Text block below:

Music in the Mountain’s 15th annual Sierra Brewfest True brew
Beer drinkers take note! Here comes Music in the Mountain’s 15th annual Brewfest!
On Aug. 21 from 3-6:30 p.m. at the Nevada County Fairgrounds, Grass Valley, you can taste superb brews from more than 38 microbreweries and specialty distributors.
Beer vendors will be serving more than 90 different beers. Try everything from wheat lagers to amber ales to stouts.
The Cold Shot Band will be entertaining beer and music lovers with their lively ’60s, ’70s and ’80s music.
Popular food vendors will be serving sausages, barbecue, roasted corn, ice cream, wine, soft drinks and other treats.
Again this year attractive Sierra Brewfest hats and T-shirts will be for sale, along with raffle tickets to raise money for Music in the Mountains annual Young Musicians Competition. Last year the lucky winner won $500 on the spot!

End of Text block.
Recorded data below:

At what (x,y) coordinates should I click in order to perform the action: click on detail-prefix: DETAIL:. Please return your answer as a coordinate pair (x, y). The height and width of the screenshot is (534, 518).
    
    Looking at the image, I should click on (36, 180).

End of Recorded data.

§ **Exercise set**
1. Print the Brewfest announcement above from "The Cold Shot" to "and other treats.".
2. How would you say this sentence from the Brewfest announcement above in Spanish: "Beer vendors will be serving more than 90 different beers."

§ **Answers in order**
1.
The Cold Shot Band will be entertaining beer and music lovers with their lively ’60s, ’70s and ’80s music.
Popular food vendors will be serving sausages, barbecue, roasted corn, ice cream, wine, soft drinks and other treats.

2. Los vendedores de cerveza servirán más de 90 cervezas diferentes.